In 2014, France finance and insurance company Coface (Compagnie Française d'Assurance pour le Commerce Extérieur) revealed a list of 10 emerging economies including Bangladesh along with Brazil, Russia, India, China, and South Africa (BRICS). World Economic Forum published an article titled “There could be a new 'Asian Tiger'. Here's why” in 2017, identifying Bangladesh as the ‘emerging tiger’. Before that, Hong Kong, Singapore, South Korea and Taiwan were called the emerging tigers of Asia. These countries have gained unprecedented economic success from 1960s to 1990s.

Regarding the high growth of Bangladesh, the member of Planning Commission’s General Economics Division (GED), Shamsul Alam, said private sector contributed only 11 per cent to the country’s economy in the 1970s. The remaining 89 per cent came from the government sector. But, the creation of entrepreneurs started at the private sector because of the government’s policy support at the beginning of the 1990s. As a result, the private sector’s contribution to economy continues to rise. Besides, more new sectors are introduced and employment also increases, he added.

Surprising growth

Since Bangladesh was a war-torn country following the independence, nation building got the priority in the government’s plans. Led by then-vice chairman of Planning Commission, Nurul Islam, the first five-year plan (1973-77) was formulated.

Records of the plan show, GDP growth was 2.4 per cent in 1972-73 fiscal with a size of Tk 42.94 billion (4,294 crore).

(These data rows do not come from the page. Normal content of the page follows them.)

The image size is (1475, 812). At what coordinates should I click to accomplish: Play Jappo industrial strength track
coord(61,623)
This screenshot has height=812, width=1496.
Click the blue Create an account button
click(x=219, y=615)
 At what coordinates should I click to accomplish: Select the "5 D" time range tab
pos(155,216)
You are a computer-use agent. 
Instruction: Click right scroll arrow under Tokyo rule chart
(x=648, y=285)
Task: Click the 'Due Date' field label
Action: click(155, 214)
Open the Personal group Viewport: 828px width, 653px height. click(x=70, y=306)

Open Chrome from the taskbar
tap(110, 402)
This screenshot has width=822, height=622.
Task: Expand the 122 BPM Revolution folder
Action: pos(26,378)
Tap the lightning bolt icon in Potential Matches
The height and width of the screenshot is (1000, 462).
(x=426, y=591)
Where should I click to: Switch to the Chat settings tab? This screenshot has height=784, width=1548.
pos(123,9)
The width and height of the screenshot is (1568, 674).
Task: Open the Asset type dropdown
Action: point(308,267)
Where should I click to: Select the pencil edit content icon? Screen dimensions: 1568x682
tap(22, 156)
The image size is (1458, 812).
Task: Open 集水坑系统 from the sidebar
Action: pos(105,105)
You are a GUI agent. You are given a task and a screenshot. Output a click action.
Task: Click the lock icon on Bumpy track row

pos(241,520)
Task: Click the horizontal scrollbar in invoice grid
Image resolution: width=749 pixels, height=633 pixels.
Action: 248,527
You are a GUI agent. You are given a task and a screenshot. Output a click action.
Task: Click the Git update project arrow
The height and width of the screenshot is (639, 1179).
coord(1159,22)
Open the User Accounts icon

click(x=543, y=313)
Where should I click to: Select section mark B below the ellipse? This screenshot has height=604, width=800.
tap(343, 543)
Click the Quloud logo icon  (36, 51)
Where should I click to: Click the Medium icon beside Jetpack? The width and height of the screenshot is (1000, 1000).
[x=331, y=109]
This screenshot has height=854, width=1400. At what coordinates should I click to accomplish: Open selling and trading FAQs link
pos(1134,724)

The first five-year plan set a target of 5 per cent GDP growth and creating 4.1 million new jobs.

The GDP grew by 3 per cent throughout the 1970s. No change happened in the 1980s. With the participation of private sector, the growth started rising in the 1990s. However, it was limited to 4-5 per cent growth. In fact, the growth of GDP neared to 6 per cent after 2000.

The GDP growth crossed 6 per cent (6.46%) for the first time in 2010-11 fiscal. It rose to 7.11 per cent in 2015-16 fiscal and exceeded 8 per cent in next three years. GDP growth stood at 8.13 per cent in 2018-19, but dropped to 5.24 per cent last year because of coronavirus pandemic.

The size of GDP has also increased exponentially. It was Tk 42.94 billion (4,294 crore) in 1972-73 fiscal. At that time, domestic production and service added this amount of vale to the GDP. Last year, the size of GDP was Tk 11,637.39 billion (11,63,739 crore). So, the capacity of the country’s economy has increased by 271 times in 50 years. Currently, Bangladesh is the 35th largest in the world in nominal terms. The Asian Development Bank (ADB) has predicted 6.8 per cent growth of Bangladesh’s GDP for the current 2020-21 fiscal, which is the fourth highest in Asia. Economic development has also reaped the most benefit in poverty alleviation.

Per capital income increases by 301 times

Bangladesh’s per capita income was USD94 equal to Tk 580 in 1972-73 fiscal, the year after the independence. It took 31 years to reach per capita income a USD500 mark. Per capita income stood at USD510 in 2003-04 fiscal. The figure crossed a USD500 mark after 40 years of independence, reaching USD1,054 in 2012-13 fiscal. Per capital income doubled in next seven years, rising to USD2,064 in 2019-20 fiscal. So, per capital income has increased by 301 times since independence.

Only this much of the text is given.